Exercise: Keep the wording of every entry intact in your copy, and omit the pictures.

——————————

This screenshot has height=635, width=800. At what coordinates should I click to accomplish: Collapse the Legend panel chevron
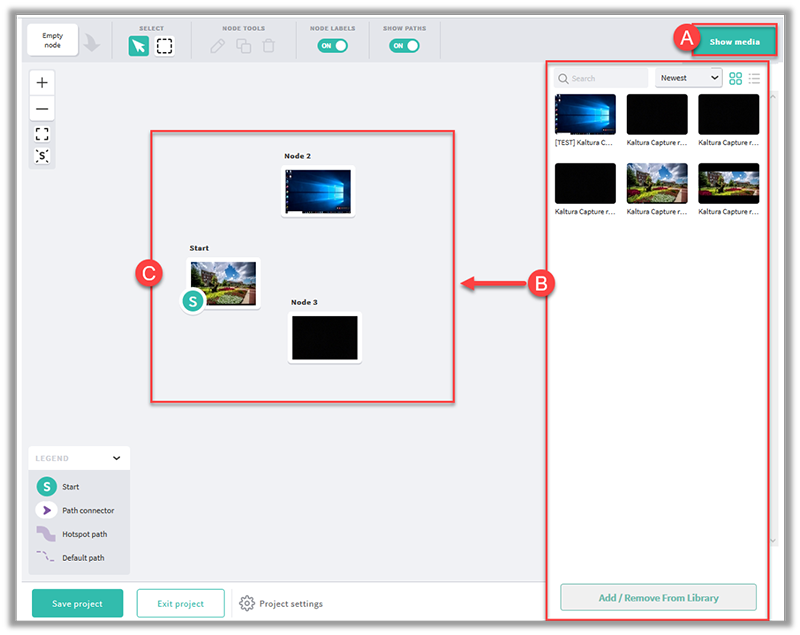(x=117, y=458)
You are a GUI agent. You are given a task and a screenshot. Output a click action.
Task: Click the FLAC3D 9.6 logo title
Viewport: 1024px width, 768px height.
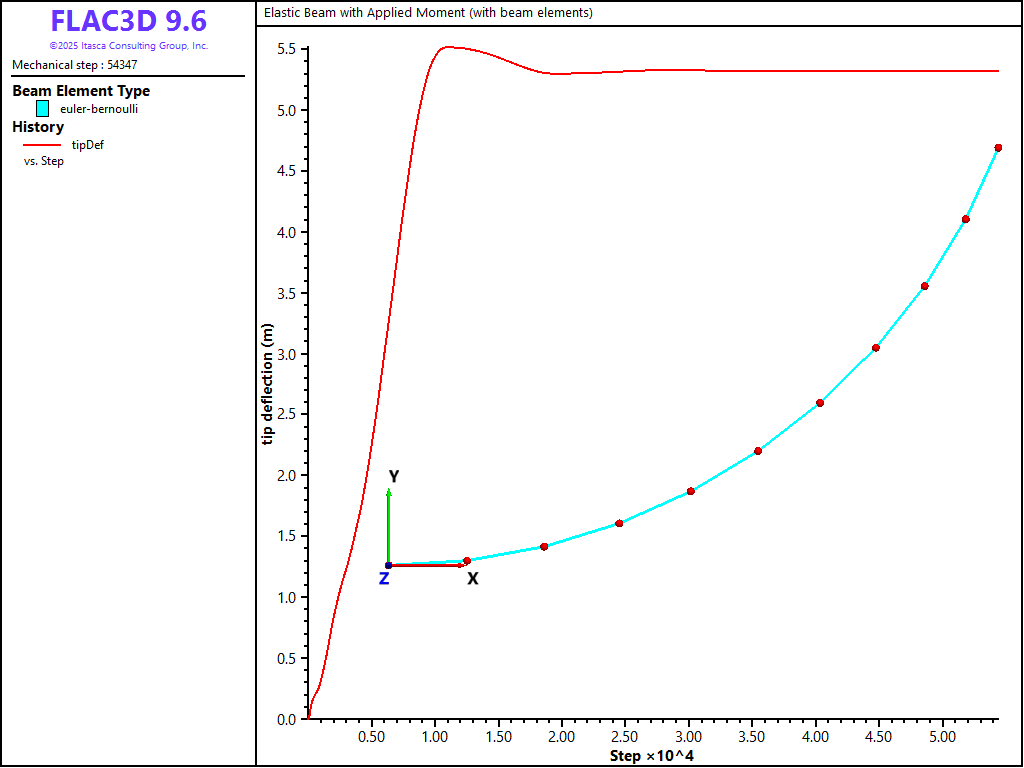pos(128,22)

——————————

Expected answer:
This screenshot has height=635, width=800. At what coordinates should I click to accomplish: Collapse the Legend panel chevron
(x=117, y=458)
You are a GUI agent. You are given a task and a screenshot. Output a click action.
Task: Click the FLAC3D 9.6 logo title
Viewport: 1024px width, 768px height.
pos(128,22)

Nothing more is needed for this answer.